Assignment: The task calls for an exact copy of the records, without any images.

Recorded data
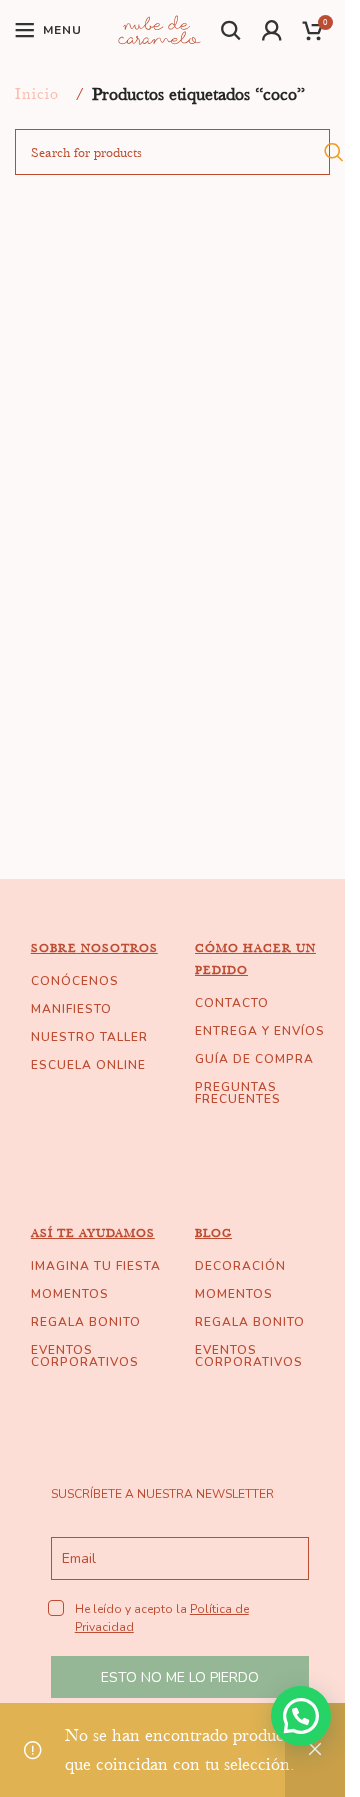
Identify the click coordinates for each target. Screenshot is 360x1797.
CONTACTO (232, 1003)
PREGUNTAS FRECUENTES (238, 1093)
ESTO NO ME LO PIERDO (180, 1677)
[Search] (231, 30)
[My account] (272, 30)
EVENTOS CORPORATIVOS (85, 1356)
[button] (301, 1716)
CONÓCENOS (75, 981)
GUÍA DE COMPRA (254, 1059)
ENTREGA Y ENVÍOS (260, 1031)
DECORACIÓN (240, 1266)
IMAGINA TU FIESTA (96, 1266)
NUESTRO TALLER (89, 1037)
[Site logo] (159, 28)
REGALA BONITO (86, 1322)
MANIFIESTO (71, 1009)
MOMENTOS (70, 1294)
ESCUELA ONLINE (88, 1065)
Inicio (37, 94)
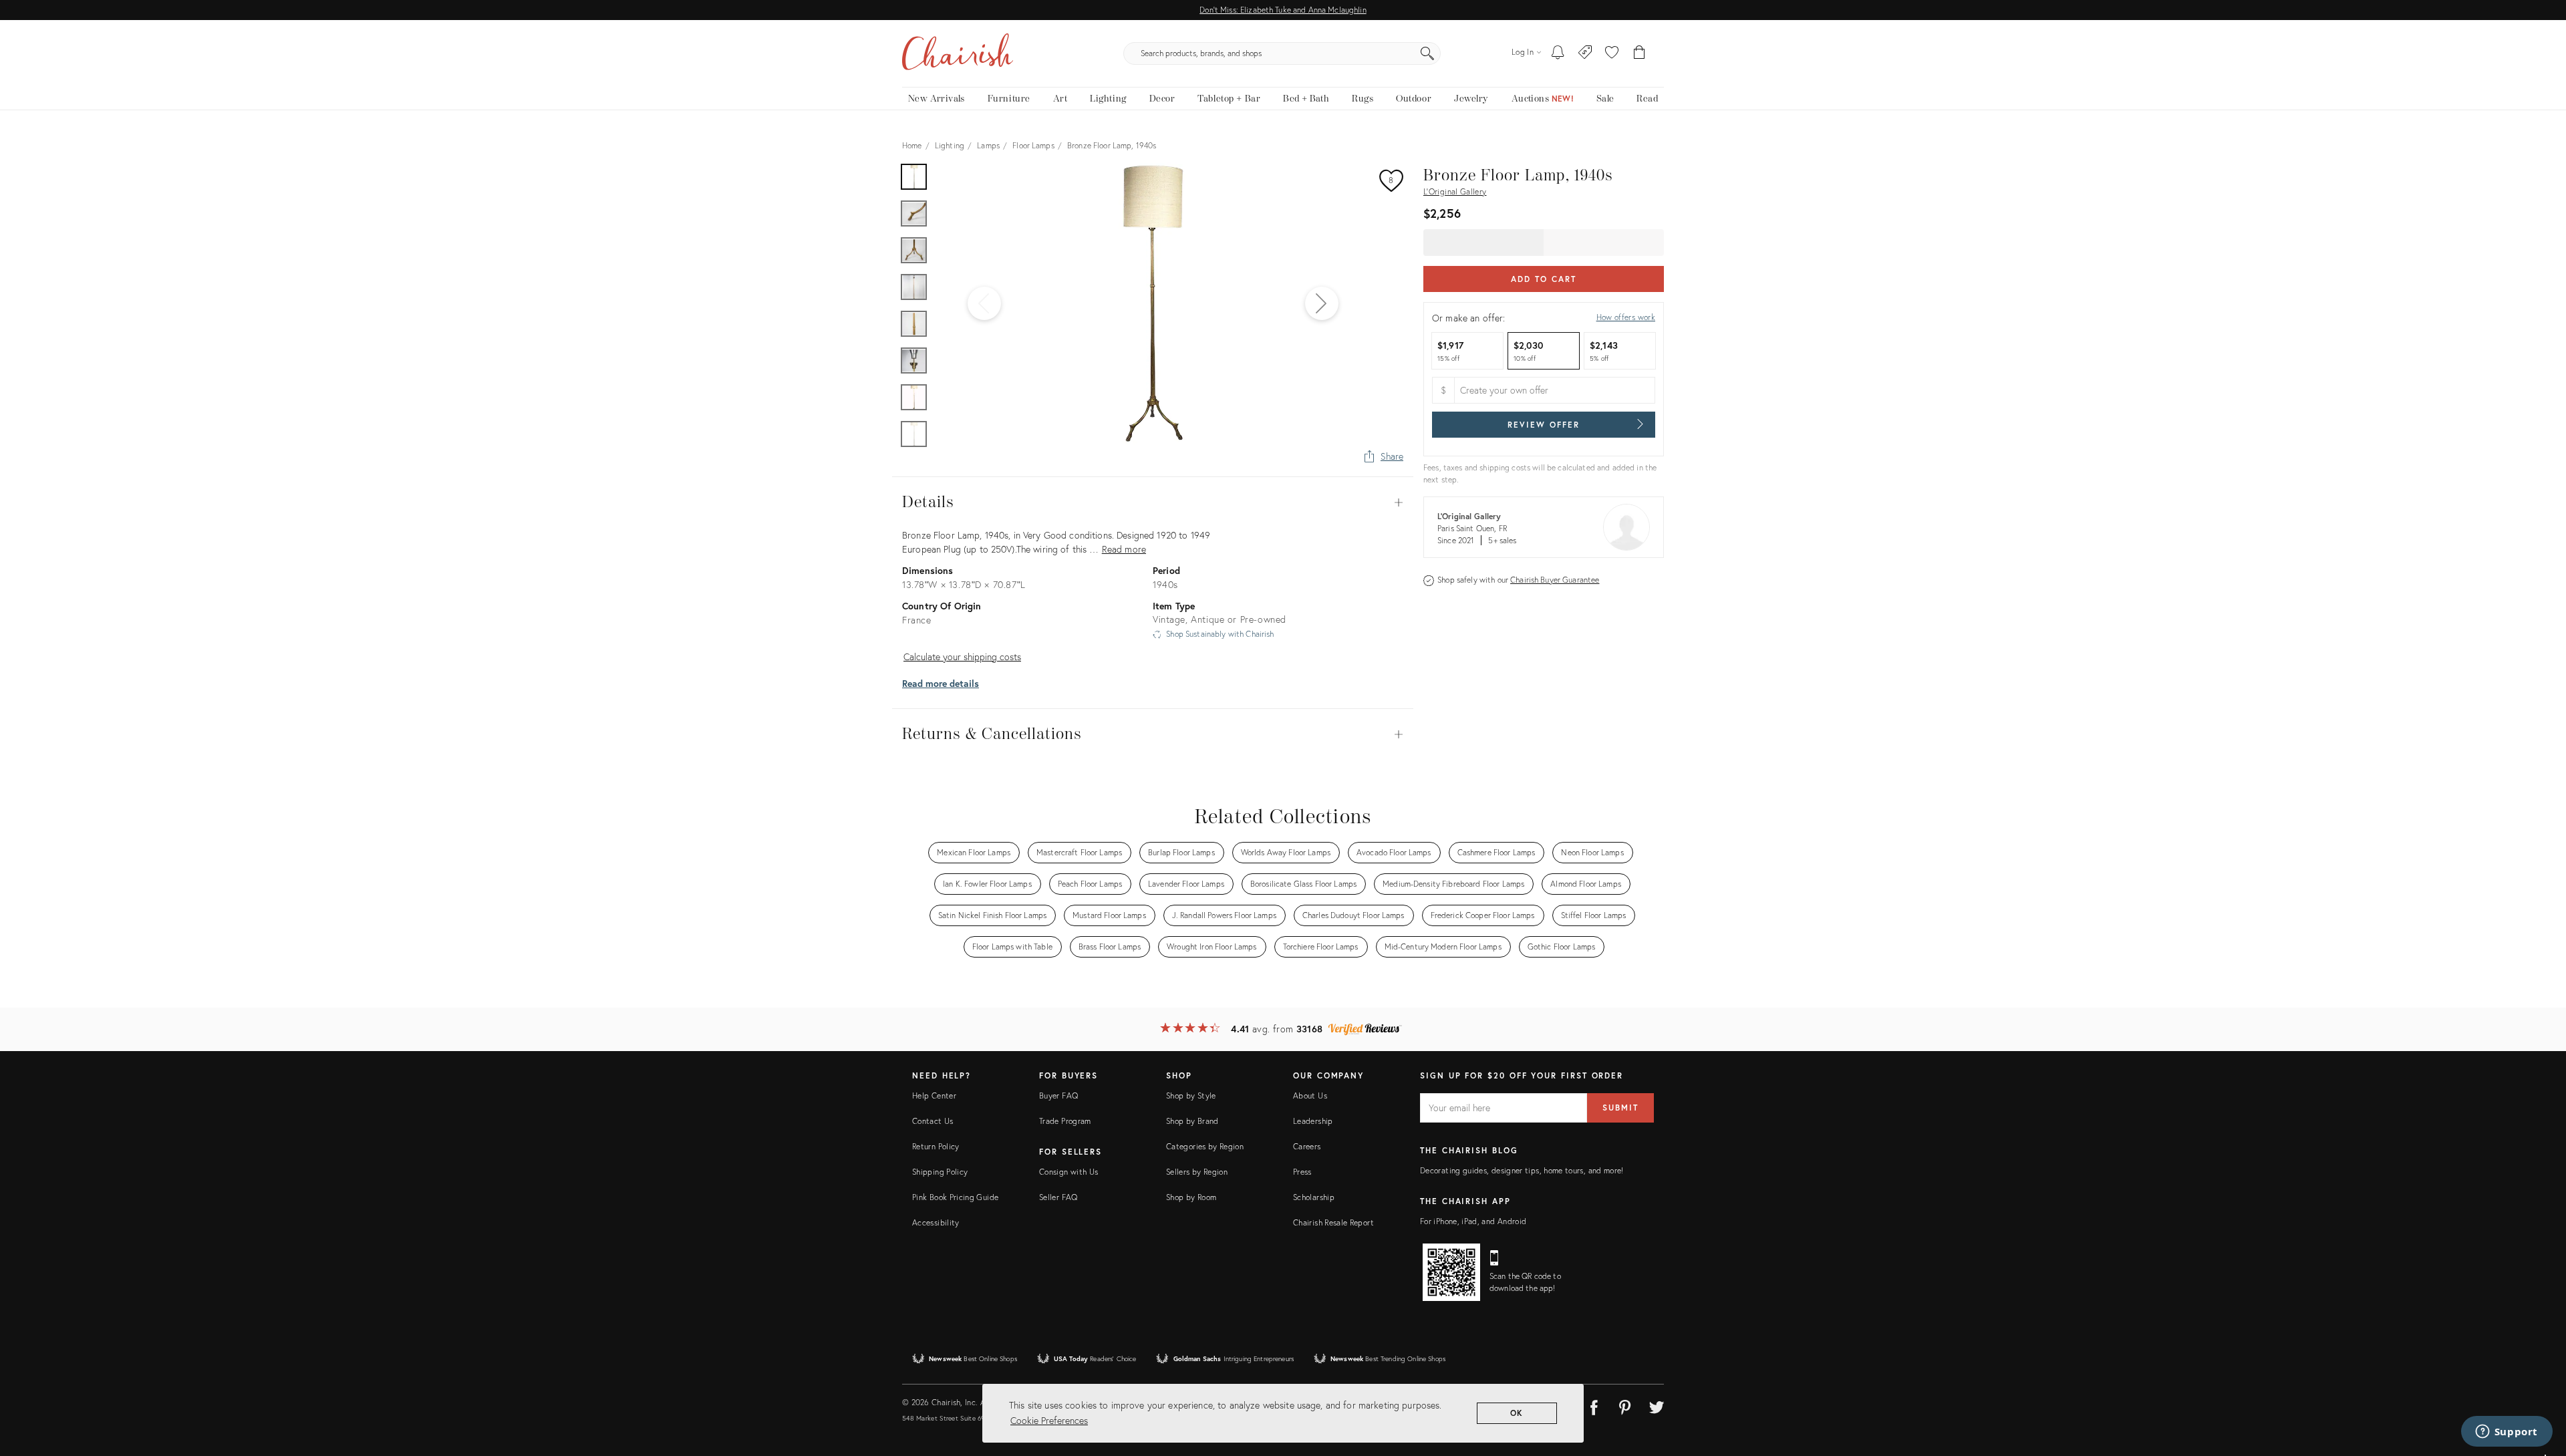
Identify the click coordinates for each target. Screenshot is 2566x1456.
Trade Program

Problem solution:
Identify the click coordinates for each target. Screenshot is 360x1797.
CONTACTO (232, 1003)
PREGUNTAS FRECUENTES (238, 1093)
ESTO NO ME LO PIERDO (180, 1677)
[Search] (231, 30)
[My account] (272, 30)
EVENTOS CORPORATIVOS (85, 1356)
[button] (301, 1716)
CONÓCENOS (75, 981)
GUÍA DE COMPRA (254, 1059)
ENTREGA Y ENVÍOS (260, 1031)
DECORACIÓN (240, 1266)
IMAGINA TU FIESTA (96, 1266)
NUESTRO TALLER (89, 1037)
[Site logo] (159, 28)
REGALA BONITO (86, 1322)
MANIFIESTO (71, 1009)
MOMENTOS (70, 1294)
ESCUELA ONLINE (88, 1065)
Inicio (37, 94)
Identify the click coordinates for each target. Screenshot is 2566x1456.
Trade Program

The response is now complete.